* **Problem statement**
Pull out every line of the data below that contains the string "computer".

========================================

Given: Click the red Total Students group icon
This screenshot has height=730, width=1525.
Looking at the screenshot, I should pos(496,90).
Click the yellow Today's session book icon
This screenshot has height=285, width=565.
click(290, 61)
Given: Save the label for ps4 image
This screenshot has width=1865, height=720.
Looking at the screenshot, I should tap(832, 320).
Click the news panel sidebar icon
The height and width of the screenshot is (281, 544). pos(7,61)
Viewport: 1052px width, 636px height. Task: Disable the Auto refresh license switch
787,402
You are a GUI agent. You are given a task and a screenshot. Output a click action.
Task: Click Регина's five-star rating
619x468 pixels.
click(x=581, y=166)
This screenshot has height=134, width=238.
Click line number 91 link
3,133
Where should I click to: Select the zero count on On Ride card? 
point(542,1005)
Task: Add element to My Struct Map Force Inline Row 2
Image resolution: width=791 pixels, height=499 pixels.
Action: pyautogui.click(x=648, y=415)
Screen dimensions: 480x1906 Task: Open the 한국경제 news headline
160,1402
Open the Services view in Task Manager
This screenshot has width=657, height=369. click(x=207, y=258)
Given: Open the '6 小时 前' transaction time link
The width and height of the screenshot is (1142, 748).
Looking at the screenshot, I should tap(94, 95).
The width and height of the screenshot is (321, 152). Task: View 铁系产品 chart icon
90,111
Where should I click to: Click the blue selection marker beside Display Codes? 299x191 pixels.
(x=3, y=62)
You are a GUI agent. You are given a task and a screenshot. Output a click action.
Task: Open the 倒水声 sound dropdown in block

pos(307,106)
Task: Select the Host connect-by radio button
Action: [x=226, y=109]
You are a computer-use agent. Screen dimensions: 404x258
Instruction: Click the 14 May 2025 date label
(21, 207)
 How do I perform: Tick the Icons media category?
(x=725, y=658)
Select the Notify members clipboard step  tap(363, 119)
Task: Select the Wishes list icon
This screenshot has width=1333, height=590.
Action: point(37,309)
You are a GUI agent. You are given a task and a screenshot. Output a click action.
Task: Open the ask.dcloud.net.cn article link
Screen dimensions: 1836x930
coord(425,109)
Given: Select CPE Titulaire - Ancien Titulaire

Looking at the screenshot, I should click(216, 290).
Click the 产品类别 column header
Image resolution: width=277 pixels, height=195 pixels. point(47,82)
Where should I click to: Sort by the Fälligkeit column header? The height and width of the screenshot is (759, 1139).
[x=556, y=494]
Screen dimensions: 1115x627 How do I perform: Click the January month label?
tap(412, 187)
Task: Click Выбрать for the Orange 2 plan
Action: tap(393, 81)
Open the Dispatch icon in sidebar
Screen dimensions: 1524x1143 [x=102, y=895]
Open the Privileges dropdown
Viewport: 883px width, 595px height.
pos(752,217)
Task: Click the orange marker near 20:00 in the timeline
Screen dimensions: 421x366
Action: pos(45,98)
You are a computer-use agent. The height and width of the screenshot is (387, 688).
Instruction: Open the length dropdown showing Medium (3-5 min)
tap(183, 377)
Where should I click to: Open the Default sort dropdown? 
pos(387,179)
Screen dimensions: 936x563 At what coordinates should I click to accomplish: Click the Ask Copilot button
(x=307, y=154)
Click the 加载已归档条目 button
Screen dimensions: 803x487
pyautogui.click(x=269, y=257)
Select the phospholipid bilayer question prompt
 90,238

========================================

* **Complete response**
You are a computer-use agent. Screen dimensions: 404x258
You are a computer-use agent. The height and width of the screenshot is (387, 688).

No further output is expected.